A statue depicting the angry spirit of a Belgian officer beheaded during an uprising in Congo in 1931 is at the centre of a tug of war between a US museum and a Congolese gallery at the site of the rebellion.
The statue of Maximilien Balot, a colonial administrator, has travelled to Europe but the Virginia Museum of Fine Arts is accused of stonewalling requests for a loan to the White Cube gallery in Lusanga in the Democratic Republic of the Congo.
The Guardian reports that the row has developed into a legal dispute after the White Cube sought to raise funds by selling digital images of the Balot statue – known as non-fungible tokens or NFTs – resulting in accusations from the VMFA of a breach of copyright.
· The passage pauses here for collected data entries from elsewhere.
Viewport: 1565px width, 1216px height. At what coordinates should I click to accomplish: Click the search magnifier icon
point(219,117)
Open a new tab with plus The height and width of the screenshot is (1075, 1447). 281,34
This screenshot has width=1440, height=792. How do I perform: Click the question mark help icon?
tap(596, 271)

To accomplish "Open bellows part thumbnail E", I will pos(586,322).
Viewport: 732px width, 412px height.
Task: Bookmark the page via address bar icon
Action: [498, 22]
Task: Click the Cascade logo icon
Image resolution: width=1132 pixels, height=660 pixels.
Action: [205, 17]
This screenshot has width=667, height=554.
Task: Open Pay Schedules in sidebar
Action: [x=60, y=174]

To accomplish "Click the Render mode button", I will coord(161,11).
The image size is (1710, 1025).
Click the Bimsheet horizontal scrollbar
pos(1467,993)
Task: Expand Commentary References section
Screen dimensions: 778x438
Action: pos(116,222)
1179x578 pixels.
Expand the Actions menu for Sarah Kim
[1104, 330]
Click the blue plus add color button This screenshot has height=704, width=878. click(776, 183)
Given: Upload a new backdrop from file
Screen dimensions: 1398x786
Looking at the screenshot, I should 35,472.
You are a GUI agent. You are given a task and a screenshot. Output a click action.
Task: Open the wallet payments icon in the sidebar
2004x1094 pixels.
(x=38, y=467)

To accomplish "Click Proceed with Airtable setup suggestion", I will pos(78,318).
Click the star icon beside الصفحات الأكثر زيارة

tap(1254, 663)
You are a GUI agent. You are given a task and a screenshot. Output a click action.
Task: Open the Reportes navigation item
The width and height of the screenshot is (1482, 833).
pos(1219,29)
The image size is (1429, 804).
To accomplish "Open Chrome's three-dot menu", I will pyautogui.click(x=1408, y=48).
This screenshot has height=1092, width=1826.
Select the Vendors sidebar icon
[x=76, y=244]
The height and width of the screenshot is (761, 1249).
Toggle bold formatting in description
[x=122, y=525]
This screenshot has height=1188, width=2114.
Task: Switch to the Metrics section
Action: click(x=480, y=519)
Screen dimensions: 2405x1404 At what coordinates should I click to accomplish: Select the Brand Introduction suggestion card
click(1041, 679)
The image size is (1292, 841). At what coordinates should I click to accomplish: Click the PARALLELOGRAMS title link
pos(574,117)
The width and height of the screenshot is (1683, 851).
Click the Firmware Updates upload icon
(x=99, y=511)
Renzo Martens, a Dutch artist and director at the White Cube, said: “We have downloaded the image from the internet, as there is no other material made available by the VMFA. We do not have copyright for the image, we use it under the doctrine of fair use.” The row highlights the tensions between western institutions displaying artefacts dating from the colonial era and the countries from where artistic and cultural works were taken.
It was during a revolt against the rape of the wives of men who had refused to work at a palm nut plantation in Lusanga that Balot was hacked to death.
The brutal Belgian retaliation that followed led to the revolt of the Pende people, one of the last significant rebellions against colonial rule before independence was secured three decades later. Experts say that a statue was carved of Balot’s angry spirit in an effort to control it.
The statue was purchased in 1972 by Herbert Weiss, an emeritus professor at City University of New York while he was on a field trip near Lusanga, formerly known as Leverville after William Lever, the founder of Unilever. Weiss donated it to the VMFA.
The row highlights the tensions between western institutions displaying artefacts dating from the colonial era and the countries from where artistic and cultural works were taken.